Embarrassing? Yes. But it doesn't tell us much we didn't already know. Without an agent, an unsolicited manuscript coming off the street from an unknown author isn't going to be considered for publication. Even agencies and publishing houses that say they accept such manuscripts don't really accept them, if you know what I mean. I suspect the manuscripts were scarcely looked at.

Eyebrows were raised skyward at the rejection of Naipaul's book. Doris Lessing confessed herself "astounded" and Andrew Motion called it "surprising." But was it really such a surprise? Naipaul is a writer with a big reputation, but the point of the experiment was that in this case his reputation did not precede him. The manuscript was not submitted by someone who had won the Nobel Prize, but by a nobody. Should it have been recognized as by Naipaul? Not unless the younger, front-line "readers" had made a study of the man's work. In a Free State was published 35 years ago. It is not a particularly well-known book. I wouldn't have recognized it. And I've never even heard of Middleton.

Should the quality of the writing been recognized? Maybe it was. But our attitudes toward these things changes. As Naipaul admitted when told of what happened, the world has moved on since he wrote In a Free State. What worked as literary fiction then might not be what publishers are looking for now. We like to think good writing has a timeless quality about it, but that's not necessarily true from a publisher's perspective. There are a lot of great books that aren't in print anymore.

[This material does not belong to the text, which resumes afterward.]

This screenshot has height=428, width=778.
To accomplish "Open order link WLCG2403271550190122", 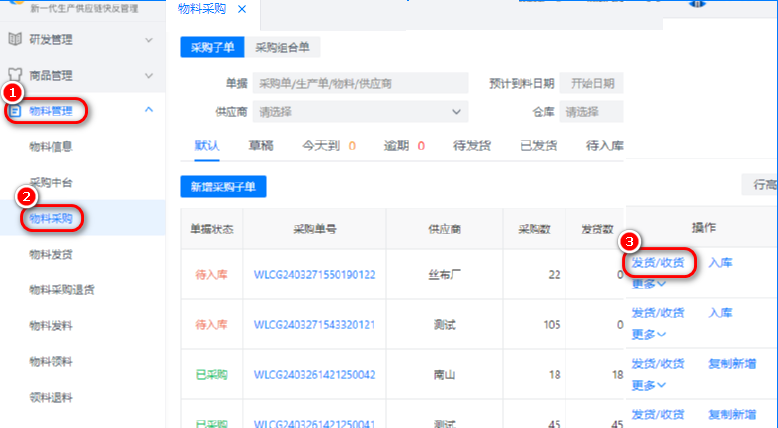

Of course this perspective is anti-art. The Times story quotes critics who "say the publishing industry has become obsessed with celebrity authors and 'bright marketable young things' at the expense of serious writers." But those bright young things are marketable, and that's what counts. And so the forces of promotion and celebrity becomes a circle of self-fulfilling prophecy. Or, as another British commentator had it this week in the Guardian:

"The absence of surprise [in publishing] should perhaps not be surprising, because the way bookselling is organised increasingly serves to eliminate it. . . . In horse-racing terms, the book trade is a bizarre inverted handicap in which the runners with pedigree and form gain all the advantages, while the outsiders have extra weights heaped on their backs."

So no, it's not surprising. But it's something to keep in mind the next time you read another predictable end-of-the-year "best of" list, or another diatribe by the powers-that-be about the size of the slush pile and the vanity of the great unpublished. The problem is not that there are too many books being published. The problem is that too many aren't.